“Winter Wonderland” Shoot at Julia’s House Near Poole in Dorset
At a recent BNI (Business Network International) meeting, I met someone who worked for a local children’s hospice. After chatting for a while, I mentioned that I would like to do something for the kids perhaps in the way of a photo-shoot and she said she would get back to me…
My reasoning behind wanting to do this is that out of all the charities there are around here, I don’t think there are many more important and more “emotionally challenging” than charities for sick and dying children. Sure, there are other worthy charities, but this one resonated something on a personal level.
Whenever I watch Children in Need on the BBC in the UK, I am not ashamed to say that I shed a tear when they show some of the films, and this has happened a lot more since I have had kids of my own. I feel truly blessed and fortunate that, apart from a couple of head cuts, a broken arm and the occasional bump, bruise, scrape or cold, my kids are pretty healthy and happy.
Last week, I received an email and phone call from a representative of Julia’s House saying they had an open day called “Winter Wonderland” coming up in Poole and asked if I would like to come along and record the day. As the day approached, I found myself wondering how I would cope and how I would feel…

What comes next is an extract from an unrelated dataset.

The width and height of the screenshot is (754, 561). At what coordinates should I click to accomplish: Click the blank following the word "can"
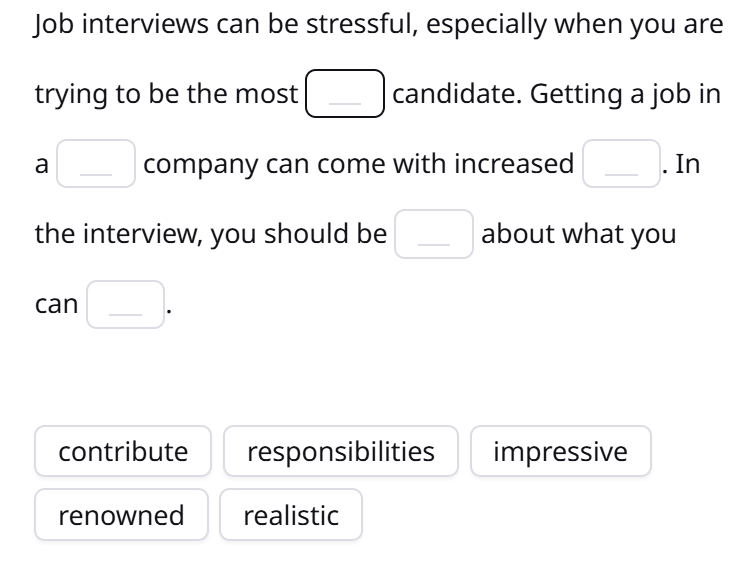126,304
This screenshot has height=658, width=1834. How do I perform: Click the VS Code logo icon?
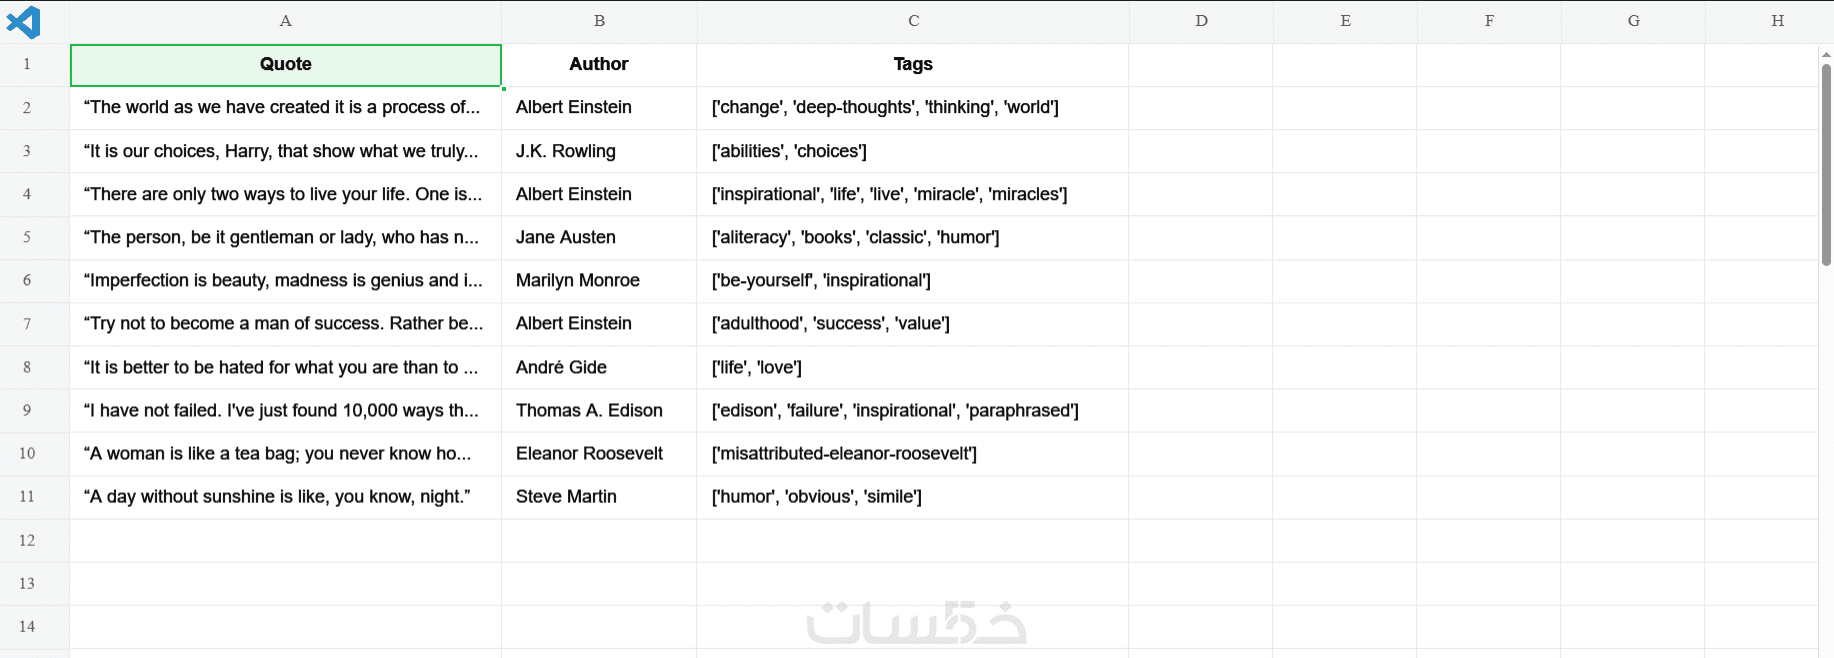24,21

It is now Monday and I did the shoot yesterday.
I have to give a huge shout out to all the staff and volunteers at Julia’s House…incredible people. I was shown around all the rooms and facilities at the House and have to say it is beautiful. You would never feel that this house has any connection to illness as each room is carefully designed to be just like a home from home for the kids.
Then at the church, I watched and filmed as the volunteers prepared everything for the day’s events and before I knew it, it was done. The preparation, communication, organisation and dedication to getting it all looking fab was a marvel to watch.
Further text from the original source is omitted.